Peter Burrows of Business Week gets props for putting the looming fight in historical context. Battles royal are nothing new to the tech industry. In the 1980s it was a double round as Microsoft both wrested the PC away from IBM and muscled past Apple to dominate the personal computing market. In the late 90s it was Microsoft again versus upstart Netscape in the browser wars – a desktop battle over access to the Internet.

What makes the looming Apple-Google battle an epic is that more than just market share is at stake. Like the battles of the 80s it pits open standards against a closed ecosystem. IBM took for granted that the hardware manufacturer would call the shots, the way it was in mainframe days. Apple thought the same thing. Microsoft upended them both, first turning desktop computers into a commodity, then opening its operating system to third-party applications. ‘Openness’ is not a word we associate with Microsoft, the company everyone loves to hate, but it conquered the world by letting in third party apps.

Apple survived, proving that even in the tech industry there are second acts. With the iPhone it has jumped to an early lead in the industry’s fastest-growing segment, the mobile Internet. But one thing hasn’t changed since Apple II days. The iPhone App Store may have thousands of apps, but if you want to play, Apple is referee and scorekeeper … as Google found out when it had an app rejected.

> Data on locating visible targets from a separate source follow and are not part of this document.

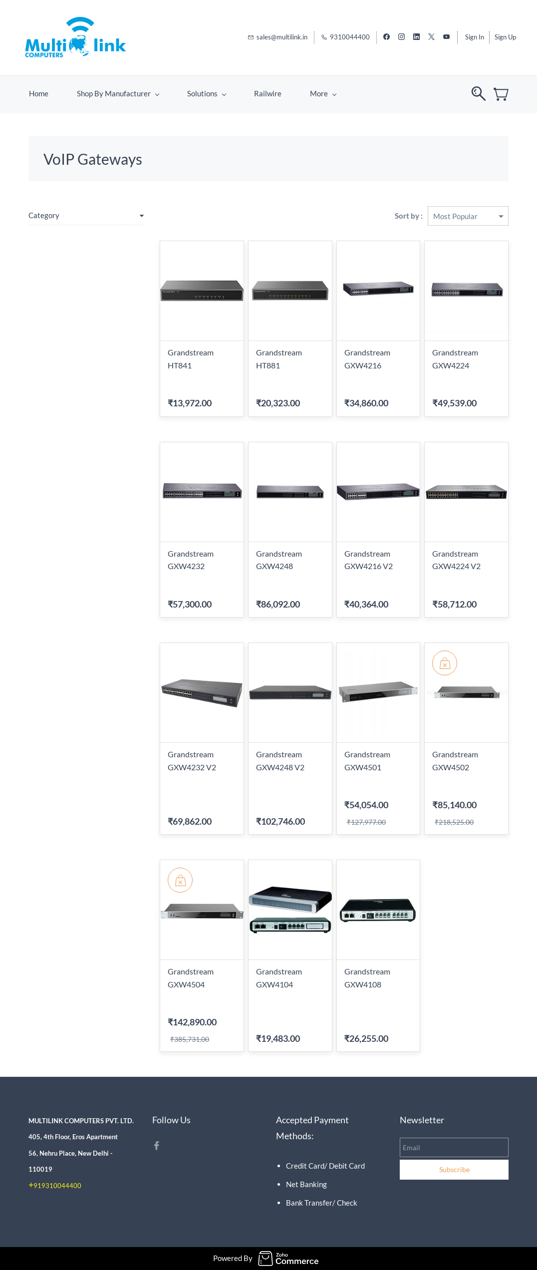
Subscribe (454, 1169)
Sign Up (505, 37)
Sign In (474, 37)
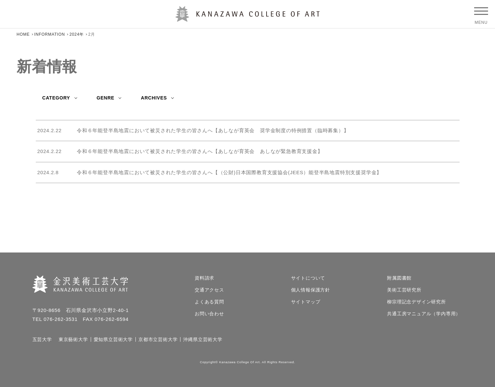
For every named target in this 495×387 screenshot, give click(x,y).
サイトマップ (306, 301)
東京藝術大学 (73, 339)
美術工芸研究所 (404, 290)
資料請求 (204, 278)
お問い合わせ (209, 313)
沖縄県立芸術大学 (202, 339)
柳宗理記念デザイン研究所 (416, 301)
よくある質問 (209, 301)
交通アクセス (209, 290)
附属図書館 (399, 278)
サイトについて (308, 278)
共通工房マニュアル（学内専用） (424, 313)
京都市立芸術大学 (157, 339)
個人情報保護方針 (310, 290)
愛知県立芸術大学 (113, 339)
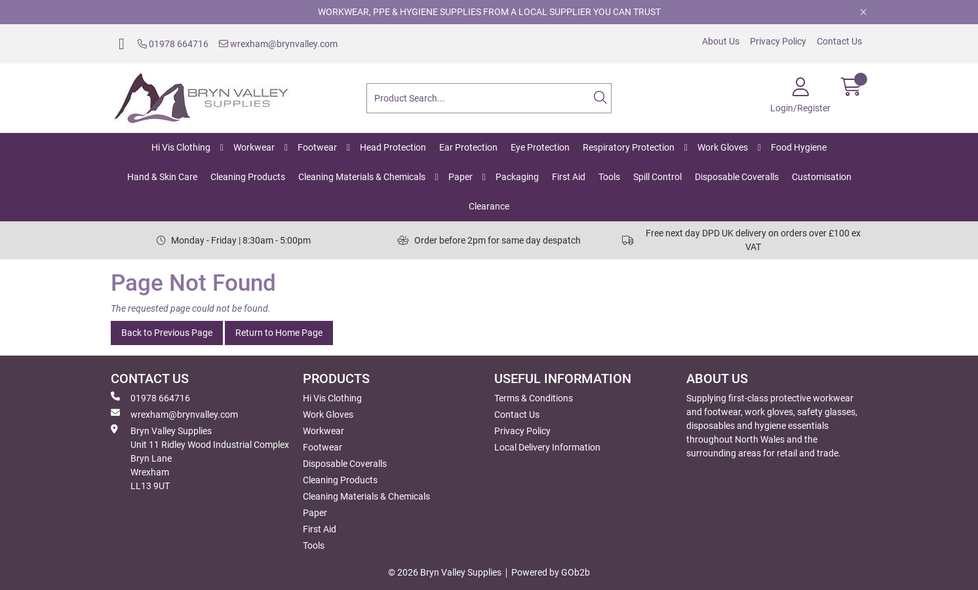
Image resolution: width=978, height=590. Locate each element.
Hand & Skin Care (162, 177)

Google, in contrast, is the new champion of open standards, with its Android operating system slated for use in a slew of competing smartphone brands. And with its push for cloud computing it is proposing to move the apps onto the Internet, making the devices in our hands really just super browsers. So the stage is set for a new clash of philosophies: Apple, stylish and powerful but offering what Burrows calls a ‘walled garden,’ while Google offers the cloud.

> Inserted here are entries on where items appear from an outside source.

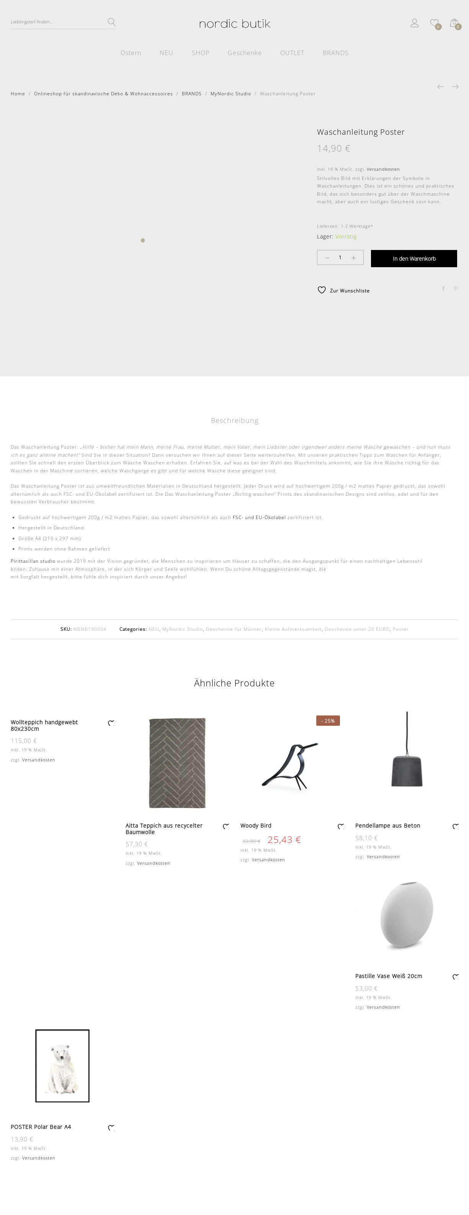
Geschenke (245, 53)
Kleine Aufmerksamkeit (293, 629)
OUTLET (292, 53)
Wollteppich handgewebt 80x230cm (44, 725)
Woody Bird (255, 825)
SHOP (200, 53)
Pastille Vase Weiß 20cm (388, 976)
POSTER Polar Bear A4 (41, 1126)
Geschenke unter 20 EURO (357, 629)
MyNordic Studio (182, 629)
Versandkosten (383, 169)
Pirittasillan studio (33, 561)
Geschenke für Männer (234, 629)
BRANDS (336, 53)
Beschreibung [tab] (234, 420)
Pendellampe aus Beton (387, 825)
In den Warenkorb (414, 258)
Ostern (131, 53)
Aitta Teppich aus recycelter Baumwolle (164, 829)
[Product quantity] (340, 257)
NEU (166, 53)
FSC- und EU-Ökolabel (259, 517)
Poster (401, 629)
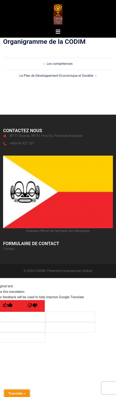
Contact (9, 249)
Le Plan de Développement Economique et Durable (56, 76)
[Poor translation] (32, 306)
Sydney (87, 271)
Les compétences (60, 64)
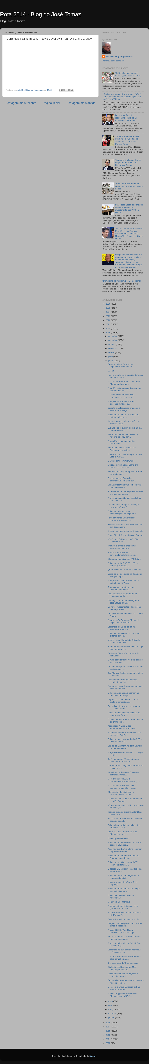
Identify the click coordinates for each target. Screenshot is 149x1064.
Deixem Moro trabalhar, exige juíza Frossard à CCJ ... (124, 826)
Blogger (93, 1056)
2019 (108, 332)
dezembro (113, 336)
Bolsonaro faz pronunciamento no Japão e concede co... (123, 856)
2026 (108, 304)
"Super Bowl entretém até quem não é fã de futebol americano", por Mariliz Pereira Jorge (127, 140)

Meanwhile, what of Microsoft? It hasn’t put down its sword completely, needless to say: Even as Google and Apple square off over the mobile Internet, it is taking aim at Google’s core business with Bing. But Microsoft has always been business-oriented (which is why MS Word has 10,000 features most of us never use and wish would go away). Bing, a ‘decision engine,’ is pretty unabashedly a shopping engine – and also a suitable platform for enterprise search.

Microsoft has never been a great consumer company. It conquered the computing market by offering business productivity suites, with the home computer a bit of an afterthought. It may be leaving old rival Apple and new rival Google to fight it out for the consumer-centric mobile Internet, and concentrating its own efforts on the business end. Meanwhile, take your seats as we await the march of the gladiators.